Oberbürgermeisterin muss sich distanzieren

Die CSU tut so, als gäbe es keine deutsche Mitschuld an den Fluchtursachen dieser Menschen und schiebt stattdessen die eigene Verantwortung mit der Aussage, man müsse die diese bekämpfen, auf höhere Instanzen ab. Dass dies geschehen muss ist natürlich unumstritten. Dass es sich dabei um einen langwierigen Prozess handelt, allerdings auch. Bis dieser abgeschlossen ist – sollte es jemals soweit kommen – gilt es jedoch, im Hier und Heute Lösungen zu finden. Die törichte Unterscheidung in Kriegs- und Wirtschaftsflüchtlinge ist dabei durchweg obsolet, zumal unser Lebenswandel sowie die politische und wirtschaftliche Ordnung in der westlichen Welt enorm zu den Fluchtursachen letzterer beiträgt. Dieser Meinung ist sogar der selbst konservative Bundespräsident a.d., Horst Köhler, wie er kürzlich gegenüber der „Zeit“ äußerte. Dies sollten sich Steiner, Stöttner etc. künftig zu Herzen nehmen. Ihre derzeitige Haltung trägt jedenfalls nicht zur Lösung der aktuellen Herausforderungen bei. Viel sinnvoller wäre eine öffentliche Diskussion, die die Thematik entsprechend des bundes- und europapolitischen Kontexts richtig einordnet und versucht, den Bürgerinnen und Bürgern deren Komplexität zu vermitteln.

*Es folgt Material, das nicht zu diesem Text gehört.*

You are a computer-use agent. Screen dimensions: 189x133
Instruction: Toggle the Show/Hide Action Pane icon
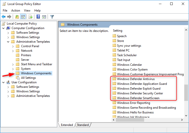click(44, 17)
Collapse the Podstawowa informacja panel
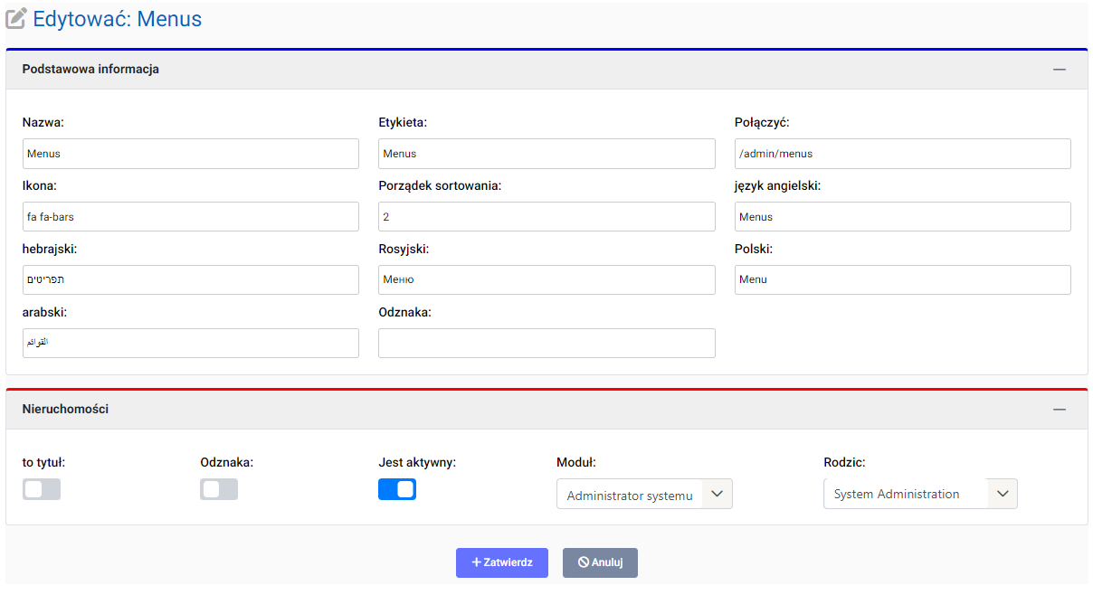Viewport: 1093px width, 595px height. pos(1059,70)
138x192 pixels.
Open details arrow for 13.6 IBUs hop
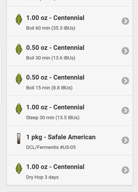tap(125, 51)
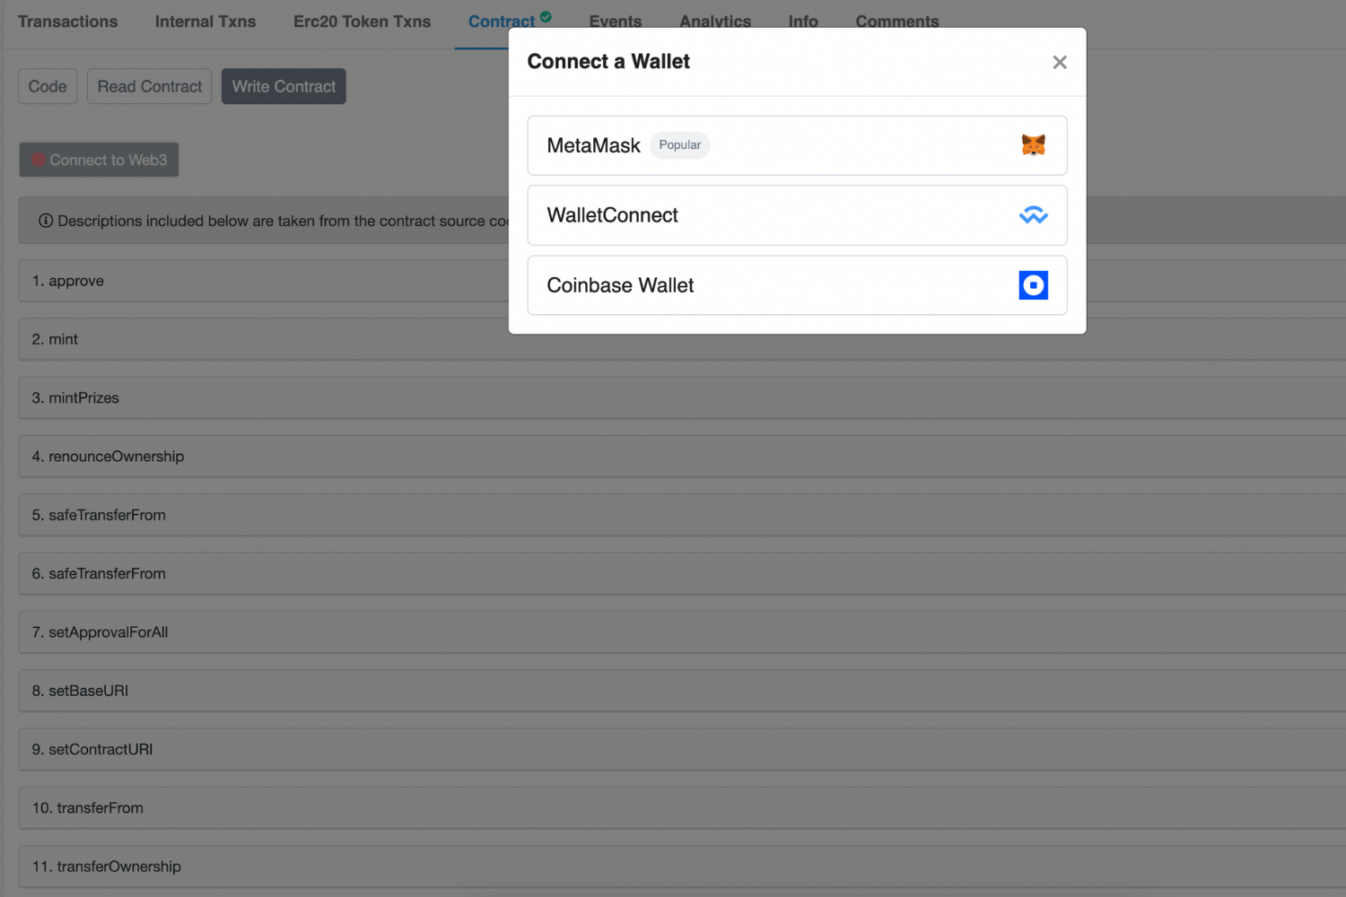1346x897 pixels.
Task: Click the Coinbase Wallet blue icon
Action: pyautogui.click(x=1033, y=285)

Dass teilweise selbst namhafte Unionspolitiker und Politikerinnen sich ihrer christlich-sozialen Verantwortung bewusst sind, mag durchaus hoffnungsvoll stimmen. Nun bleibt zu hoffen, dass auch unsere Oberbürgermeisterin die Stärke findet, sich öffentlich von den Äußerungen ihrer Parteikollegen zu distanzieren, um so weiteren Schaden von der Stadt abzuwenden.